Task:
Rewrite everything from the line containing "You are a computer-use agent. Viewport: 1131px" down to the line containing "I will 321,67.", replacing "screenshot" with "image" and leaving all else unchanged.

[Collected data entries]
────

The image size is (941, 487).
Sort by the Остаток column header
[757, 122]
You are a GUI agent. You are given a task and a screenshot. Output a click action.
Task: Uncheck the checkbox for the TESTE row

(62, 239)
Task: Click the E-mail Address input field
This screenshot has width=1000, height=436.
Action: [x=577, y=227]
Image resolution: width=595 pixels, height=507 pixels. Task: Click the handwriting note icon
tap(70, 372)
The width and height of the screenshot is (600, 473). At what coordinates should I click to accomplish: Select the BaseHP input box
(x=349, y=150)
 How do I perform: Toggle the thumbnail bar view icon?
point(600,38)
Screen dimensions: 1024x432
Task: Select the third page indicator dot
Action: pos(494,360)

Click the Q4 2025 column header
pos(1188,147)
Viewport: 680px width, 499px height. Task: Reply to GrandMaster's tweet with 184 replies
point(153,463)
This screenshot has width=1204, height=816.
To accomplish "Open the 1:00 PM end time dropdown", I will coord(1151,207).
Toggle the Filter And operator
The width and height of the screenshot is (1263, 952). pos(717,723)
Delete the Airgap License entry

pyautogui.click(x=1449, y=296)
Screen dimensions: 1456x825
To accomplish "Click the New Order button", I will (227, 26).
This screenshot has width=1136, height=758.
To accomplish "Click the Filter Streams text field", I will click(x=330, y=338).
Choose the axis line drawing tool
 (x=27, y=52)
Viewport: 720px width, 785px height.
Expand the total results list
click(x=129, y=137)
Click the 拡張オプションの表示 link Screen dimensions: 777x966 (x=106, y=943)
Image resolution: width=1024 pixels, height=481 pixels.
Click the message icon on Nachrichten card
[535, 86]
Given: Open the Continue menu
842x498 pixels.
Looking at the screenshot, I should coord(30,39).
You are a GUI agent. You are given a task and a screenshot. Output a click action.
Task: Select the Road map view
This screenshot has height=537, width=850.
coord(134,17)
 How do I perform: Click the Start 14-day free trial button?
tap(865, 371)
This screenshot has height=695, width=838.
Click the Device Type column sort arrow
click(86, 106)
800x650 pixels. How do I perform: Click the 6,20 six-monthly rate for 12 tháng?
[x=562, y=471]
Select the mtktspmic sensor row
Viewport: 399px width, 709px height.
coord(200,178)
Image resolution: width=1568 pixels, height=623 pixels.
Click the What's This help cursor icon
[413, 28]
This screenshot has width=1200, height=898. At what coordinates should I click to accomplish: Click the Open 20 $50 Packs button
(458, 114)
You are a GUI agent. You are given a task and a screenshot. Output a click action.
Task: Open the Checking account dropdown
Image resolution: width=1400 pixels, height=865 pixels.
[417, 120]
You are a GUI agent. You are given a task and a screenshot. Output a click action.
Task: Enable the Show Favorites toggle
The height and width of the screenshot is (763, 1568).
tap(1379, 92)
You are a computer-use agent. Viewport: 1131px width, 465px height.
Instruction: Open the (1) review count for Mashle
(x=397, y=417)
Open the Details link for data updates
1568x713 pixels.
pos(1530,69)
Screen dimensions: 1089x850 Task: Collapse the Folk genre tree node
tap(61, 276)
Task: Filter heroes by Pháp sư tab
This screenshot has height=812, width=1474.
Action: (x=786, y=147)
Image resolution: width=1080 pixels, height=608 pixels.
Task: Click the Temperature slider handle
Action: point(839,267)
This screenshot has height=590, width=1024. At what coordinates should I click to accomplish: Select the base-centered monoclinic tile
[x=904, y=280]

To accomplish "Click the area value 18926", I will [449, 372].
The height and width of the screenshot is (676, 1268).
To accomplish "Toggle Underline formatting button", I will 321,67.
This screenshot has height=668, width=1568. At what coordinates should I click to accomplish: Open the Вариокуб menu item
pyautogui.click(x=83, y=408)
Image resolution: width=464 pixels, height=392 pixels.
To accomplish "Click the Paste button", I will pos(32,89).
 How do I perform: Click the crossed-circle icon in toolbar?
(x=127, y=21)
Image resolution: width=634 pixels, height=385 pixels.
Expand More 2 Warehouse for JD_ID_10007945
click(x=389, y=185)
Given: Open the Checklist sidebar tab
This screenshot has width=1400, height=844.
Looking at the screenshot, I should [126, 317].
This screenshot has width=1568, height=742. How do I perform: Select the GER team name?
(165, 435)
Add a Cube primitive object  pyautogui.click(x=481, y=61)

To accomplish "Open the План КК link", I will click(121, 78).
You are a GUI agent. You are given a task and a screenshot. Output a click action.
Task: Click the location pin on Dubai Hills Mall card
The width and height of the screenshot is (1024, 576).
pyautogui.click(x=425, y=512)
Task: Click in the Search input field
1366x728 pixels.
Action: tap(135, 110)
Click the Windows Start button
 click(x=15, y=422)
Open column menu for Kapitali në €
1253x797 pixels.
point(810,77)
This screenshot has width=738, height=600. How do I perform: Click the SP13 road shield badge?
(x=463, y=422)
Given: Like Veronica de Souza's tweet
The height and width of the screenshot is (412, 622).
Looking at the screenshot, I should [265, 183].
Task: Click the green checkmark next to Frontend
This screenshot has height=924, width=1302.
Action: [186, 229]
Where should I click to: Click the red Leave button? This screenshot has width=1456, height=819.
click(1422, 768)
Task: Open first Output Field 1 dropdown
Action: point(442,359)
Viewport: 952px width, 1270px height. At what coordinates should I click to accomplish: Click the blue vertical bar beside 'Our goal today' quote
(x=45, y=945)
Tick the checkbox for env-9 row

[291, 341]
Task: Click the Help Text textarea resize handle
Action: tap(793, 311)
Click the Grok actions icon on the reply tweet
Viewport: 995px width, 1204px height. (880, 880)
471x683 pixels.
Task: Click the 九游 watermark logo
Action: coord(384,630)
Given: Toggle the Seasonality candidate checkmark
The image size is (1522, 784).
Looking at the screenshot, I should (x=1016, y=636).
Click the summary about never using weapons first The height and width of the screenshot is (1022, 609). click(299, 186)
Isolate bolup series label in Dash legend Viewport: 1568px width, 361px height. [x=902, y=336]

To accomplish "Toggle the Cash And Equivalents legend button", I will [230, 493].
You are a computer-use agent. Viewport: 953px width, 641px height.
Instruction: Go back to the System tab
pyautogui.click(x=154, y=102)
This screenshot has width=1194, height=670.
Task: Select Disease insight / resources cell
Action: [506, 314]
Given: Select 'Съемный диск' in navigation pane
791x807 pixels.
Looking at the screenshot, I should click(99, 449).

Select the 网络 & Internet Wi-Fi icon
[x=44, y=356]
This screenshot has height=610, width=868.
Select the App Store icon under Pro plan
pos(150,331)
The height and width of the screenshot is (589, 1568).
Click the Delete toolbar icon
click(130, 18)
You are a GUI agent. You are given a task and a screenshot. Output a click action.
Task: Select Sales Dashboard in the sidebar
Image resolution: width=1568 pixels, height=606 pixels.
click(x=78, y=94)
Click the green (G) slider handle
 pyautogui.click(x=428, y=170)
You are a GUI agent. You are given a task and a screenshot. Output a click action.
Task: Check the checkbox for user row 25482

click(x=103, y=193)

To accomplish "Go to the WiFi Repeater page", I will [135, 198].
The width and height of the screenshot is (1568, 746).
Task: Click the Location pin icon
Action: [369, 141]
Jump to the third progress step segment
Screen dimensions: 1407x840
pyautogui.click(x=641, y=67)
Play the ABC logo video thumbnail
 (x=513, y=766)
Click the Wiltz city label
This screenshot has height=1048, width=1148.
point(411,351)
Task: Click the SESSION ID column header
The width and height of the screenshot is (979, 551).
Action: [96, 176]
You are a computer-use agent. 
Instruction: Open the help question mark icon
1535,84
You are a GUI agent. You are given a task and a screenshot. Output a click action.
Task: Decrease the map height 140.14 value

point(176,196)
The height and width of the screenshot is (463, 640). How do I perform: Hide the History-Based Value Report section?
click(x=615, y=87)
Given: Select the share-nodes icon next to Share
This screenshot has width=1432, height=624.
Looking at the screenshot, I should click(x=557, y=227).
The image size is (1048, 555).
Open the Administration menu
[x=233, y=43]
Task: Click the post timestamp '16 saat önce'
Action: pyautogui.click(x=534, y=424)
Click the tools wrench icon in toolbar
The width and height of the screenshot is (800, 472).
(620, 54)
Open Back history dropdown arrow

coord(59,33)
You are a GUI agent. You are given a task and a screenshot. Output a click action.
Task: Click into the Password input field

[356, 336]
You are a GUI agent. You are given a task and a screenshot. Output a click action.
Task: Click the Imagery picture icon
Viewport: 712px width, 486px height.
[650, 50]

────

Problem solution:
You are a computer-use agent. Viewport: 1131px width, 465px height.
Instruction: Open the (1) review count for Mashle
(x=397, y=417)
Open the Details link for data updates
1568x713 pixels.
pos(1530,69)
Screen dimensions: 1089x850 Task: Collapse the Folk genre tree node
tap(61, 276)
Task: Filter heroes by Pháp sư tab
This image has height=812, width=1474.
Action: (x=786, y=147)
Image resolution: width=1080 pixels, height=608 pixels.
Task: Click the Temperature slider handle
Action: point(839,267)
This image has height=590, width=1024. At what coordinates should I click to accomplish: Select the base-centered monoclinic tile
[x=904, y=280]

To accomplish "Click the area value 18926", I will [449, 372].
The height and width of the image is (676, 1268).
To accomplish "Toggle Underline formatting button", I will 321,67.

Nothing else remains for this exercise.